§ SOURCE PASSAGE
One-hundred thirty years removed from Alexander Cartwright, the Boston Beaneaters, infielders without gloves, and local members of the Church acting as umpires, baseball has evolved into a game that we — with over a century’s worth of data in front of us — can both analyze and evaluate with a surprising degree of proficiency.
By looking at a player, we’ll call him “Andruw,” and seeing that he draws a good number of walks, hits for an encouraging amount of power, and does so at the tender age of 20 — we can predict that somewhere down the line he will eventually develop into one of the better hitters in the game. And you know what? Most of the time we’re right. Hitting is — for lack of a better word — easy to predict, as long as you understand what statistics correlate best, from season to season, along the traditional growth curve.
Nevertheless, for as much as we seem to know about predicting a batter’s success — or a lack thereof — pitching, and the ability to evaluate which pitchers predict best for the future, is something that few seem to understand here in the 21st century.
Why is this, you ask? Why is it that pitchers are so hard to project, especially at a young age? The answer lies in one word, my friends: Injuries. The sheer abundance of injuries.

§ EXERCISE TASK A
Rewrite the records beginning at the line that contains "Image resolution: width=538" and continuing through the end of the records, including the requests. Multiply every coordinate in the answers by 1.65, rounding to whole numbers with halves rounded up, and leave all numbers in the requests unchanged.

§ ENTRIES SHOWN

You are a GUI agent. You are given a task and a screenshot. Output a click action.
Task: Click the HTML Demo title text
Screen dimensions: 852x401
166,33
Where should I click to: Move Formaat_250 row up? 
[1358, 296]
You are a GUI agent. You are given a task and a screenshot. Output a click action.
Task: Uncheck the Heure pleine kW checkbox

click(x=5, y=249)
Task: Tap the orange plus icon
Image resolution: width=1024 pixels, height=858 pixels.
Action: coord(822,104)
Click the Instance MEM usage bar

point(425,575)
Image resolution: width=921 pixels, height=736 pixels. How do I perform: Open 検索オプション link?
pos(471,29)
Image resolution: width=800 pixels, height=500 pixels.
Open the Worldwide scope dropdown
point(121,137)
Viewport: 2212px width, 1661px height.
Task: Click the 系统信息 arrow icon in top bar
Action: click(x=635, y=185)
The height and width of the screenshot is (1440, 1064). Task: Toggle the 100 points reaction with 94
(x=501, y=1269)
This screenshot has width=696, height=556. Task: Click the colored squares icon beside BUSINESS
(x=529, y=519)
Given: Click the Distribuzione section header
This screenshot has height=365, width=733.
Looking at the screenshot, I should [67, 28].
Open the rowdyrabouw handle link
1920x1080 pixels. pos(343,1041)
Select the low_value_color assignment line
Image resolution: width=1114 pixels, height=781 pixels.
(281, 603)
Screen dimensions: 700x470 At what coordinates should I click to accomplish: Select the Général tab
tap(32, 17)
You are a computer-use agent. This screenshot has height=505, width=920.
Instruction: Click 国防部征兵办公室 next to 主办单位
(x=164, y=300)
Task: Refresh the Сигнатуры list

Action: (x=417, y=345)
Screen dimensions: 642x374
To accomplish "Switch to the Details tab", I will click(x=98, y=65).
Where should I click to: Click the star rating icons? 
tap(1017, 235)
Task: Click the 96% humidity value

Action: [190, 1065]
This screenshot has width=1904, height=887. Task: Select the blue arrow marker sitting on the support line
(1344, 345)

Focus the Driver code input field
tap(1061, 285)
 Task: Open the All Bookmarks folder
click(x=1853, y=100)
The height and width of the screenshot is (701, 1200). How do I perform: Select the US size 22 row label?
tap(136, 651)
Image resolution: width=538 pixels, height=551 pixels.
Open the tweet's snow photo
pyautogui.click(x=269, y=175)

§ EXERCISE TASK B
List everything that the baseball passage says the game is one-hundred thirty years removed from.

§ COMPLETE RESPONSE A
Image resolution: width=538 pixels, height=551 pixels.
Open the tweet's snow photo
pyautogui.click(x=444, y=289)

§ COMPLETE RESPONSE B
- Alexander Cartwright
- the Boston Beaneaters
- infielders without gloves
- local members of the Church acting as umpires